Nahla’s Assyrian villages to hold centennial festival in September
Yasmeen Altaji | Mar. 16, 2024 | Cover image: The seven-member festival committee stands outside of the local church in Hezany in the Nahla Valley. (Photo/Facebook via The Assyrian Villages of Nala.)
The Assyrian villages of Iraq’s Nahla Valley will host a festival marking 100 years since the villages’ resettlement by Assyrians, according to a Saturday statement following an open community meeting. The announcement came from a Facebook page called The Assyrian Villages of Nala.
What to know:
The Nahla Valley in Iraq’s Kurdistan Region is home to eight Assyrian villages.

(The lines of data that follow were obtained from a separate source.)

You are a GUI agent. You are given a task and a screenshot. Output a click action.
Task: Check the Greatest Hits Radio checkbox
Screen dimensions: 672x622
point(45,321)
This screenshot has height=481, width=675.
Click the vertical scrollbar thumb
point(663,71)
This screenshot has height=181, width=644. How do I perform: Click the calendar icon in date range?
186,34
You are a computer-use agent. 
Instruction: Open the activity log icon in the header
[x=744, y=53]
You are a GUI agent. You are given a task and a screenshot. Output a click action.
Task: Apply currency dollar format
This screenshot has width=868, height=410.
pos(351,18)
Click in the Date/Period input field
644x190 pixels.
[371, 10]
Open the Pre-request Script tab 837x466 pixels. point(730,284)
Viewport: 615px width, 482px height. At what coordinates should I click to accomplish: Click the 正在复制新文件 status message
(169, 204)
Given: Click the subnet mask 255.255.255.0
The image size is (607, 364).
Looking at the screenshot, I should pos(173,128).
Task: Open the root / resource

According to historical accounts, Assyrian survivors of what the community considers the Ottoman-led genocide of 1915, began resettling in the Nahla Valley upon their expulsion from Turkey’s Hakkari region in 1924.
One widely cited primary telling of the violence and subsequent resettlement comes from R.S. Stafford, a British soldier stationed in Iraq in the 1930s, who also documented the Simele Massacre of 1933.
The festival will run from September 19 to 24 this year, according to the post. A unanimously elected seven-member committee will oversee the event.
The page did not provide further detail.
Villagers in Nahla have reported disruptions to their livelihoods by armed conflict and fractured control of the region.
Last week, villagers reported blockage of supplies at government-run entry checkpoints to Nahla.
The Valley also falls under Turkey’s frequent target areas in its cross-border Operation Claw Lock targeting the Kurdistan Workers Party (PKK) in Iraq and Syria. Turkey considers the PKK a terrorist organization.